When Buscetta returned to Canada in 1969, staying in Montreal from October until just after Christmas, he did so for medical reasons. He sought treatment for a genital infection, long rumoured to be a venereal disease. He feared he actually had cancer, although he would later claim to have learned he suffered from an African fly bite.

Twenty-three-year-old Alfonso Caruana chauffeured Buscetta around Montreal during those three months, as the visitor met with Nicolò Rizzuto, Pasquale Cuntrera and other local Mafiosi. Buscetta picked up on tensions between Paolo Violi and Nicolò. Violi struck Buscetta as a jealous man. Relationships were complex and sometimes crossed ethnic lines. He noted, for instance, that the Calabrian Violi was a close associate of the Sicilian Leonardo Caruana (in 1981, Caruana would be deported from Canada and murdered in front of his Palermo home, on the day of his son’s wedding, in a gesture of operatic cruelty), and although Nicolò wasn’t a member of the Siculiana crime family, he did work closely with them.

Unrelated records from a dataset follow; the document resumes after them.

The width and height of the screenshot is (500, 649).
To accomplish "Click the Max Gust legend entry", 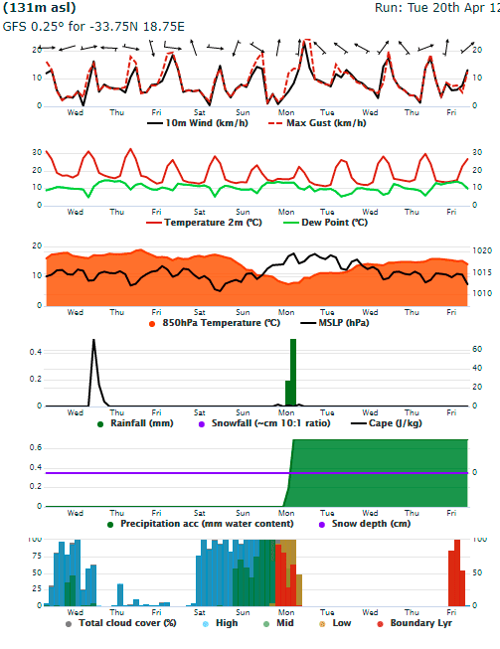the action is [x=317, y=123].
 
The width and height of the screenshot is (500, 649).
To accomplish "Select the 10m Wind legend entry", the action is [x=198, y=123].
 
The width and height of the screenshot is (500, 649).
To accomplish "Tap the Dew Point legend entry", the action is [x=325, y=223].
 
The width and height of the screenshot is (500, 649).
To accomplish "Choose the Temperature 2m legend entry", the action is [x=204, y=223].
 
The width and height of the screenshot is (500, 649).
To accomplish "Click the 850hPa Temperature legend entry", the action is [x=215, y=323].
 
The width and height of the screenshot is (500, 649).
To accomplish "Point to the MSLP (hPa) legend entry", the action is [x=334, y=323].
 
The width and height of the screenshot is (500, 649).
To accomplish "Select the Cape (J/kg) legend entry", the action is [x=386, y=423].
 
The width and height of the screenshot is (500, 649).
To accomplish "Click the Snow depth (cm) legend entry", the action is [x=364, y=524].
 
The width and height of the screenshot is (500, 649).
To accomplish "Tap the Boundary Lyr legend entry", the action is [x=415, y=623].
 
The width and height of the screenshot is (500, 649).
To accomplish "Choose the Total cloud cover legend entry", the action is [x=121, y=623].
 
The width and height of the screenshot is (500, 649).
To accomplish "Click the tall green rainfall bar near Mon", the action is [x=293, y=372].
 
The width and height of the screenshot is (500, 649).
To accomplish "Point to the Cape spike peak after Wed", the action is [x=93, y=340].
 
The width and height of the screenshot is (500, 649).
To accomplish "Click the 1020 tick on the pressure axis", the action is [x=482, y=250].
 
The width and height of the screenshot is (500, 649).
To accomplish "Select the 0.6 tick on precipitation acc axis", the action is [x=36, y=447].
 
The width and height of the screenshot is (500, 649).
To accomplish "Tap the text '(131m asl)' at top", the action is [x=40, y=7].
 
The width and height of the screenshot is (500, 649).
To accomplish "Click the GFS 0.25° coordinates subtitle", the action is [x=93, y=27].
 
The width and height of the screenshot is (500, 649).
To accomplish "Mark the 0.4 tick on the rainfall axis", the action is [x=36, y=352].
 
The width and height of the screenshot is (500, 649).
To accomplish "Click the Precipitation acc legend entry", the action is [x=201, y=524].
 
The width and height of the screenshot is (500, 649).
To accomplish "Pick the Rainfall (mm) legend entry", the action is [x=135, y=423].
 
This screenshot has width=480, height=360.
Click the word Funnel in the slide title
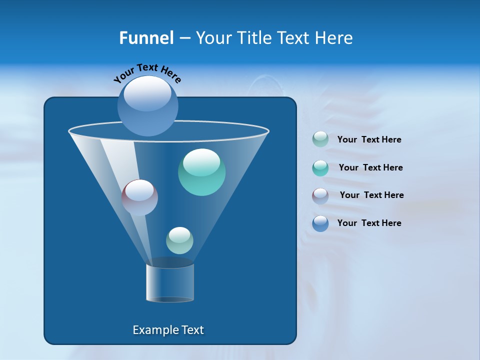pyautogui.click(x=146, y=38)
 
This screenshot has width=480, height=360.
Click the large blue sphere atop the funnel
pyautogui.click(x=148, y=106)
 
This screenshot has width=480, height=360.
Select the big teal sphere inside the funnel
pyautogui.click(x=202, y=172)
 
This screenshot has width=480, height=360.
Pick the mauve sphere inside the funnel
pyautogui.click(x=140, y=198)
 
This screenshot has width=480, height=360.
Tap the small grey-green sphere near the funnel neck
pyautogui.click(x=180, y=240)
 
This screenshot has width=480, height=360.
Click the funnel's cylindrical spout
pyautogui.click(x=170, y=282)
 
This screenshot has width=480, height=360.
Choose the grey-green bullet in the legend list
pyautogui.click(x=320, y=140)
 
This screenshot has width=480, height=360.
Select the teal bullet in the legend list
pyautogui.click(x=320, y=168)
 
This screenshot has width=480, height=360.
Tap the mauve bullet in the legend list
pyautogui.click(x=320, y=196)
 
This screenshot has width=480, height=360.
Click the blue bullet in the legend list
pyautogui.click(x=320, y=224)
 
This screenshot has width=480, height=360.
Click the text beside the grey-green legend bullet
pyautogui.click(x=369, y=140)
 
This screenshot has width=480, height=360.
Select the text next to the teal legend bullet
pyautogui.click(x=370, y=168)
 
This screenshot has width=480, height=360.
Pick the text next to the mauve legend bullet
pyautogui.click(x=372, y=196)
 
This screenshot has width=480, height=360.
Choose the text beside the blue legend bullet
pyautogui.click(x=369, y=223)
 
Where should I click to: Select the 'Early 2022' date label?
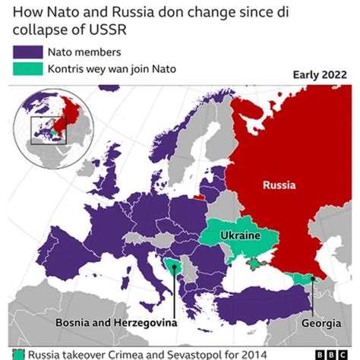click(x=321, y=75)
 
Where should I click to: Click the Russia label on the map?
click(x=279, y=185)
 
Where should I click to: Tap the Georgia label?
click(x=320, y=323)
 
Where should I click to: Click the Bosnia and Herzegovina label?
click(x=115, y=323)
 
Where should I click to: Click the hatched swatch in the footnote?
click(x=20, y=354)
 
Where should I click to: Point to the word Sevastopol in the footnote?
click(x=209, y=354)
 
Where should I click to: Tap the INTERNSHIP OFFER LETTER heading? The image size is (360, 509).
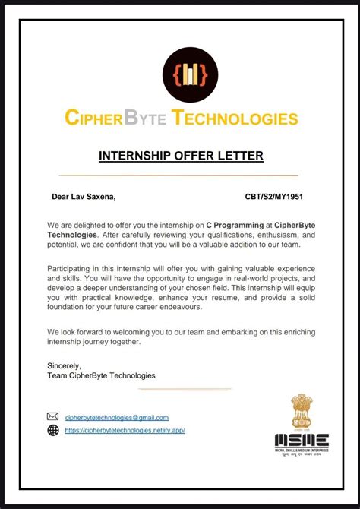[181, 156]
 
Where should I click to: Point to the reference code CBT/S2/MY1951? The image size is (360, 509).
[275, 197]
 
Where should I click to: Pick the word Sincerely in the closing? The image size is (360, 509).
[64, 365]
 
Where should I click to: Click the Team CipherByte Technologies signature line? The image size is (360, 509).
[101, 375]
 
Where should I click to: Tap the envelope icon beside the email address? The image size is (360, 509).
[53, 416]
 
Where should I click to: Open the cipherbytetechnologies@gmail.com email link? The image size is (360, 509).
[117, 417]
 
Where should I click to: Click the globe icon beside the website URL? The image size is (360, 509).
[53, 430]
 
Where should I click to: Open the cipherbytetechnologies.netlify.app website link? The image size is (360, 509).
[125, 430]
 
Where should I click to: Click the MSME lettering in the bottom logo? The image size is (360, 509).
[302, 441]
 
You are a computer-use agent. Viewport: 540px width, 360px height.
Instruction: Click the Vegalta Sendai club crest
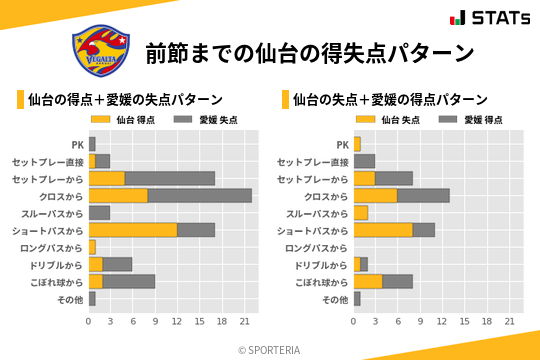[100, 50]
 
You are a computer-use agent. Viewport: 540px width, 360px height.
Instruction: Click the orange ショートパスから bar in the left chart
[133, 230]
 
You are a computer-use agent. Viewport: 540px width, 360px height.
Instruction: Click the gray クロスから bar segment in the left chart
[200, 195]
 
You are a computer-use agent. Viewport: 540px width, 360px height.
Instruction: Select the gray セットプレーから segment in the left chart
[170, 178]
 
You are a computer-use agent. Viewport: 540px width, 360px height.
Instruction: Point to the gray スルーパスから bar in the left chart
[99, 212]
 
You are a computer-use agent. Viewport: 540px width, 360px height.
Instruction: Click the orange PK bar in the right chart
[357, 144]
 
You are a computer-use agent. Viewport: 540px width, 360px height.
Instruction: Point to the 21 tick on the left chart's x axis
[244, 321]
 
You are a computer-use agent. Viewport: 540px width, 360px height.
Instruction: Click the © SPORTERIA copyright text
[269, 349]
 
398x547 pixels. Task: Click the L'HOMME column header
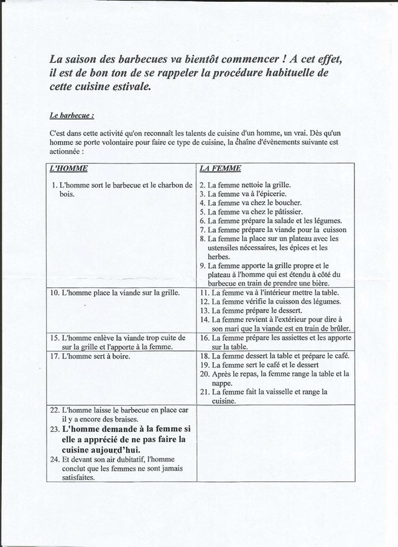[68, 168]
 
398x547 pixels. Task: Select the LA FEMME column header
[220, 168]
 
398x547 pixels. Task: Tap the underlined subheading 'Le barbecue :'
[72, 115]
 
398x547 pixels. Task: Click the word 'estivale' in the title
[127, 87]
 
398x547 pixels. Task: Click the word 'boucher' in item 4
[287, 203]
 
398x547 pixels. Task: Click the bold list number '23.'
[53, 430]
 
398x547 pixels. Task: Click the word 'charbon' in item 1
[168, 185]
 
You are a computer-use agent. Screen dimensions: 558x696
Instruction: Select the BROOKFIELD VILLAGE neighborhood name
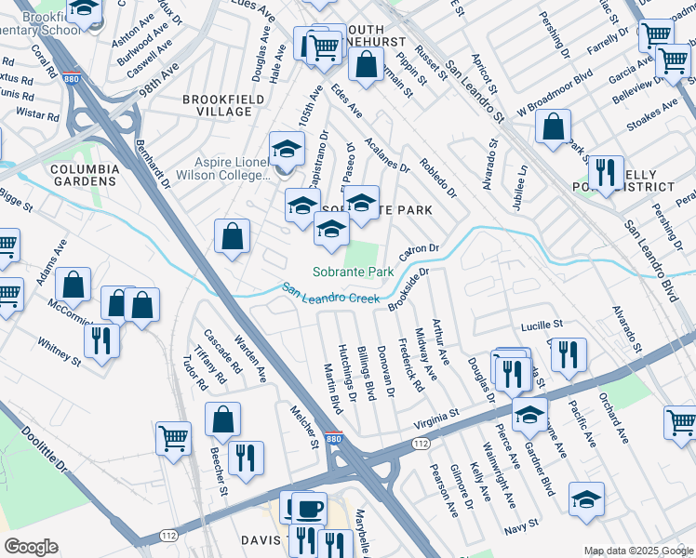(217, 105)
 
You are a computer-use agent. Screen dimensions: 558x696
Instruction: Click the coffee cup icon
(309, 508)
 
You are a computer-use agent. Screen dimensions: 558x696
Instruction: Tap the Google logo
(31, 547)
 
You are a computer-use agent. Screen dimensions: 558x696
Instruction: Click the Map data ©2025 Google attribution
(637, 551)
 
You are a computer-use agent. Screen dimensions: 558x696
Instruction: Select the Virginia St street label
(437, 416)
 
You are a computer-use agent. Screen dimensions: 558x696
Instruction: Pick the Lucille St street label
(544, 325)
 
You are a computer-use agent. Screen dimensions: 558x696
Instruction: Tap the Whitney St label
(60, 350)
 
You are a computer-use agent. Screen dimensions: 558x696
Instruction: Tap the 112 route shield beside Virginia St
(422, 445)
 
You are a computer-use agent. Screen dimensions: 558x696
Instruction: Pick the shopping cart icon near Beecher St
(174, 439)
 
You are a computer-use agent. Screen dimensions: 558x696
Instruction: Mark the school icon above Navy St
(586, 498)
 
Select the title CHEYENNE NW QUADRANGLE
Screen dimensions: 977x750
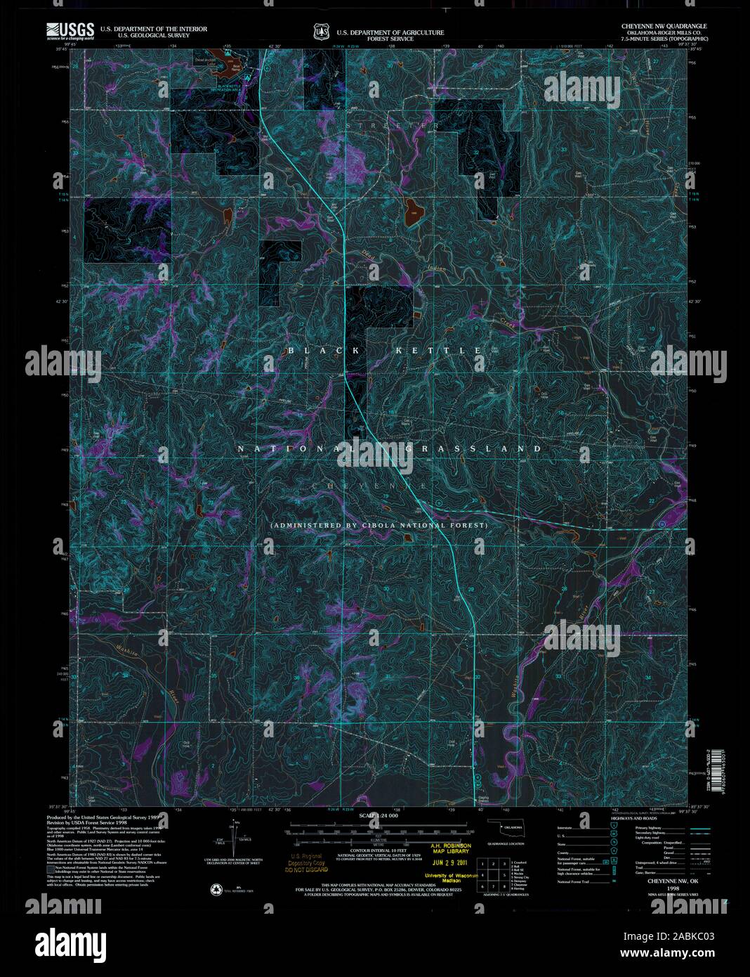(x=664, y=25)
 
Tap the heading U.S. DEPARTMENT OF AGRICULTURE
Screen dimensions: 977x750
(x=390, y=32)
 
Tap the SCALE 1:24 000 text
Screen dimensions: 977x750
(x=378, y=815)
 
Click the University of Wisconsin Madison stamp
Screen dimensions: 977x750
(x=450, y=878)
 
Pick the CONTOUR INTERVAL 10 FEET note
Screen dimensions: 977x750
(x=378, y=850)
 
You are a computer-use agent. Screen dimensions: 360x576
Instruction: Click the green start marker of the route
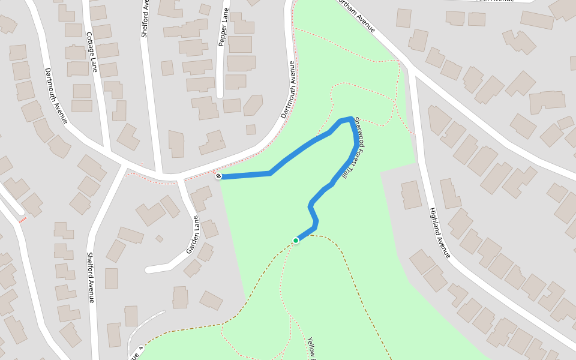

Despite his standing in the Sicilian Mafia, Buscetta—in the guise of Manuel Lopez Cadena—remained under the radar of Canadian police until long after his departure from Montreal. He later recalled an odd incident that occurred toward the end of that visit. He was standing outside his Montreal motel when police moved in and blocked his exit. He must have feared that his cover had been blown. Then police began grilling him about a bank robbery. Unbeknownst to Buscetta, he had been standing near a bank-robbery team’s getaway car, and police mistakenly thought he was part of the gang. Once they were convinced he was innocent of that crime, he was freed to go and made his way to Pasquale Cuntrera’s home for Christmas dinner.

A few days after Christmas, Buscetta left Montreal. He was reunited with his friend Nicolò in Caracas in 1972. Buscetta was in South America on his honeymoon with what was believed to be his third wife. Nicolò told Buscetta that he had left Montreal for a far less happy reason. He had been “called for an appointment” of the Montreal décina, a branch of the Bonanno crime family, headed by Vic Cotroni and Paolo Violi. Nicolò was certain he knew the agenda for the meeting: he was to be murdered.